The Oscar and the pro-establishment academy
UĞUR VARDANLast week, late Sunday night (Feb. 24), around 6 a.m. local time in Turkey, the announcement from the White House by Michelle Obama of “Argo” as the “best picture” was maybe the most universal definition of “being a proponent.” Actually, when the Academy was selecting Ben Affleck’s film, it was documenting its loyalty to the system, not to Barack Obama. Yes, there may sometimes be a Republican or sometimes a Democrat president in the oval office, but what is important is to sustain the system and to treasure and look after American interests in every corner of the planet. His Excellency, in his first work, “Good Will Hunting,” shot 15 years ago together with Matt Damon and bringing them to fame, had included America’s opponent leftists Howard Zinn and Noam Chomsky. Affleck, in his acceptance speech this year, referred to that film, “And I’d just like to say, I was here 15 years ago (they had received the best screenplay also at that time), and I had no idea what I was doing.” He is right; he now knows what he’s doing and attains the award.
Now, let’s find the real perpetrator: According to my humble opinion, “Argo,” together with “Zero Dark Thirty,” which was also nominated in several categories, while trying to achieve “CIA propaganda,” ended up becoming two documents of shame. But the real shame is the Academy’s stance that awarded this film with an Oscar. Because, for example, in the 70s, the Academy would have had a high opinion of or reward such films as “Coming Home” or “The Deer Hunter” about the Vietnam War and its trauma and would adopt an anti-militarist stance. It would also nominate and reward such productions as “The Three Days of the Condor,” which aired the dirty linen of the CIA, or “All the President’s Men,” that featured the Watergate Scandal as a background. Yes, the world of those times had a completely different definition of artists and cinema. I guess the members of the Academy today think their real mission is to support national interests. As far as I know, the critics want to show the truth, to contribute to human history rather than to patriotic literature. Ben Affleck has chosen the easy way with his film and the Academy has told him, “Way to go, Ben.”
If you place Cafer Panahi under house arrest
At this juncture, I believe that even the “Bourne” serial that reflects the feelings of the present day agent has a more logical and ethical attitude. Well, what about the Iranian front? Let me address them as such: “If you keep such a creative director as Cafer Panahi under house arrest, then an American will arrive and depict you as monsters and idiots. There could be those who would say, “But the same Academy awarded an Iranian film ‘A Separation’ two years ago.” It would have been a major shame and cinematic ignorance for everybody not to award “A Separation” and not to acknowledge its value. I am not saying that the Academy does not understand cinema, I am only saying, It has given up prioritizing preferences such as being honorable, being intellectual and having a conscience.
The Academy has chosen to bless the film “Argo,” which is a sort of legalization attempt of a possible military operation against Iran expected soon, to share the issue with the masses and warm them for the future.

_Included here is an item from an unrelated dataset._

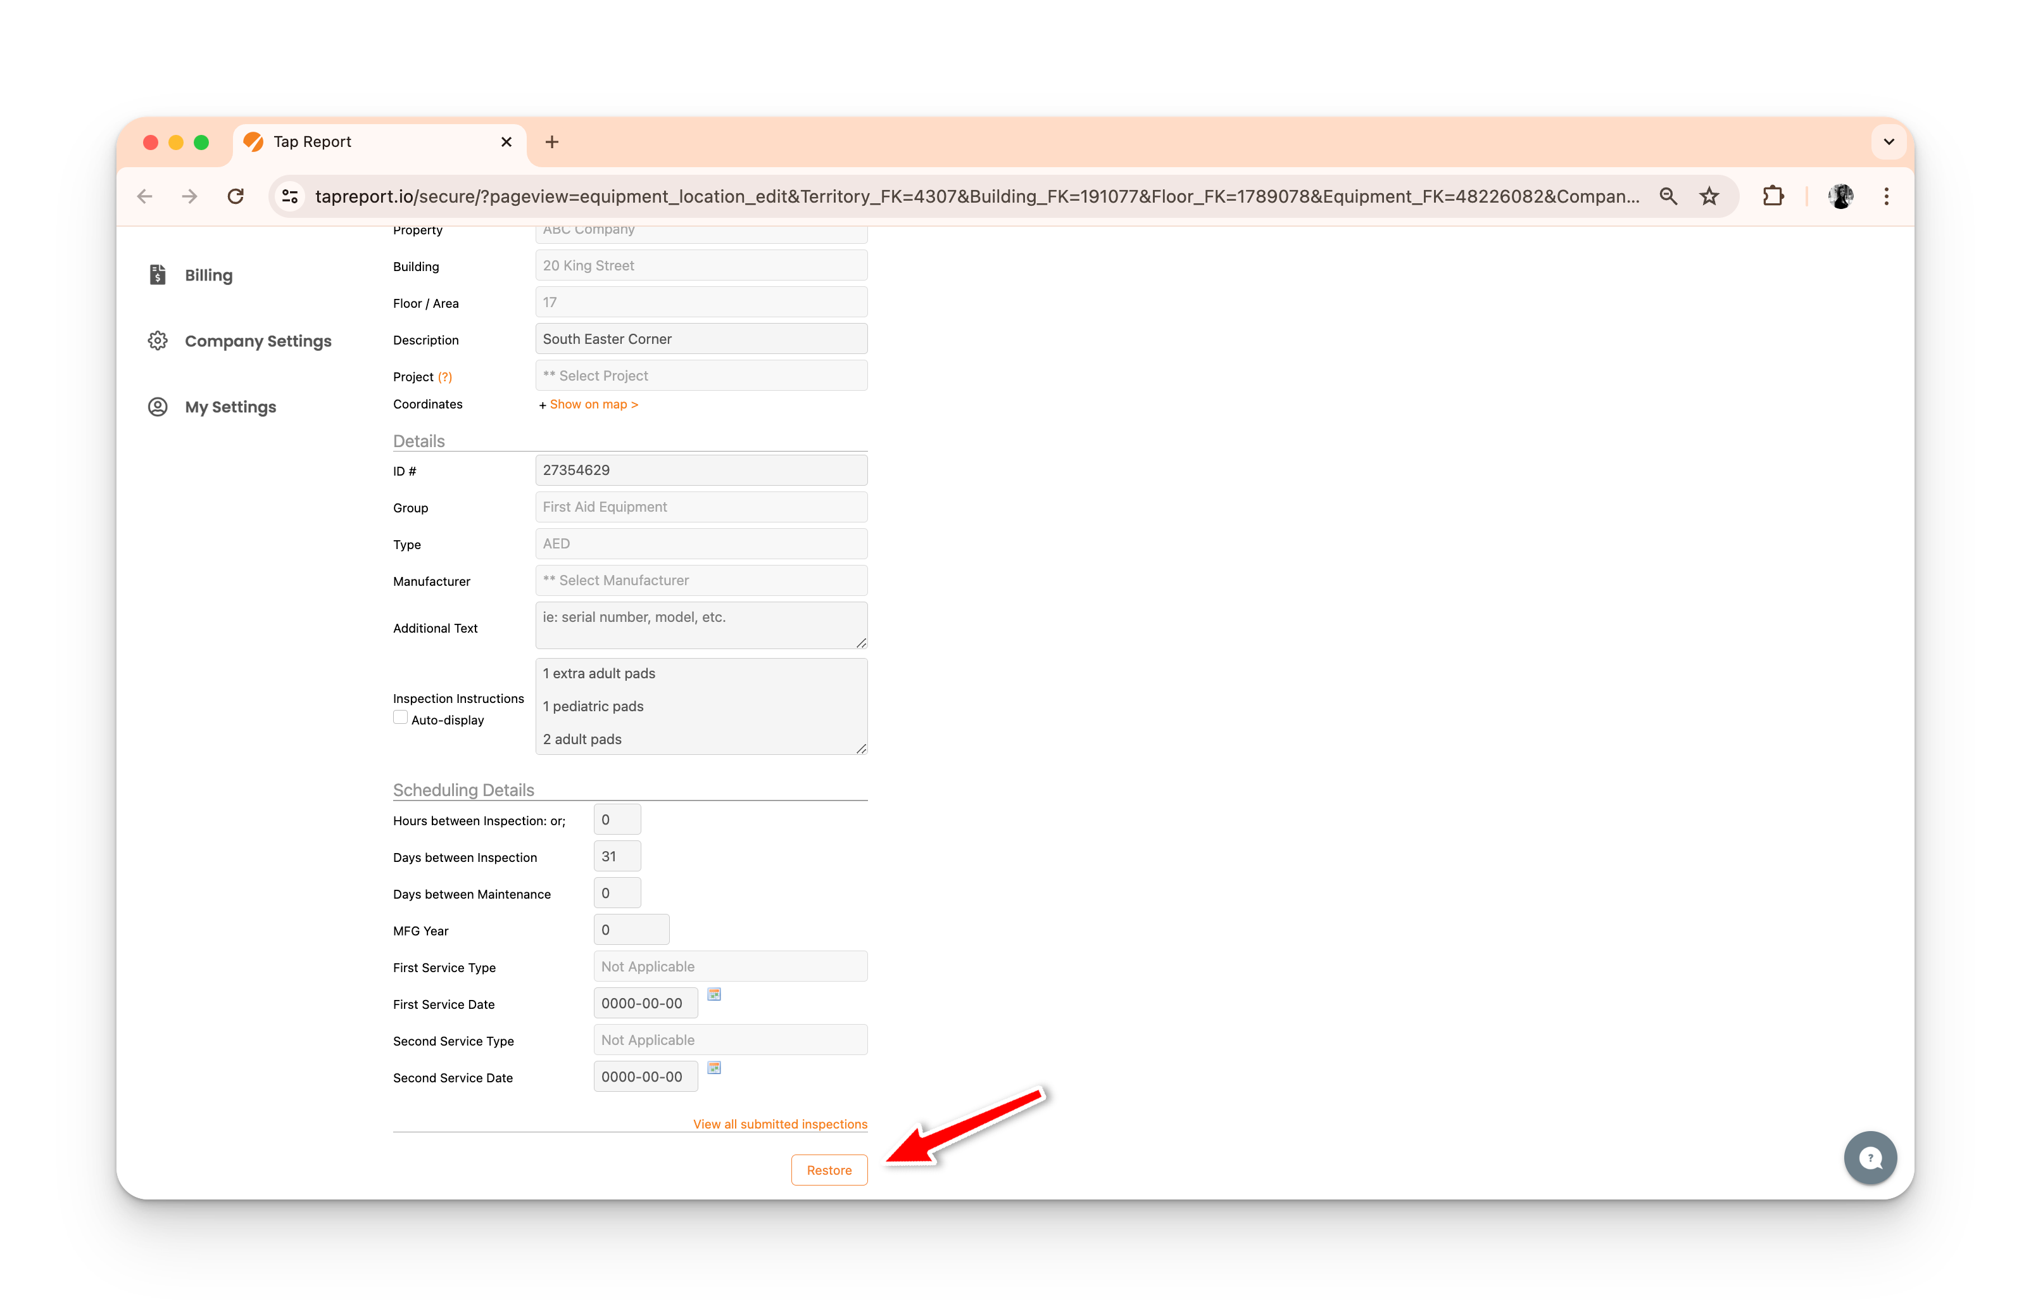The height and width of the screenshot is (1316, 2031).
Task: Click the Days between Inspection field
Action: click(616, 856)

After the award, on the Iranian front, Culture Minister Mohammad Hosseini said, “We were not expecting our enemies to do anything better. Hollywood distorts history. This film is a part of the soft war against Iran.” I don’t need to repeat my views on “Argo” because I have told them many times. As a matter of fact, I guess Ben Affleck is not the offender in this case.
Uğur Vardan is a columnist for daily Radikal in which this piece appeared on March 4. It was translated into English by the Daily News staff.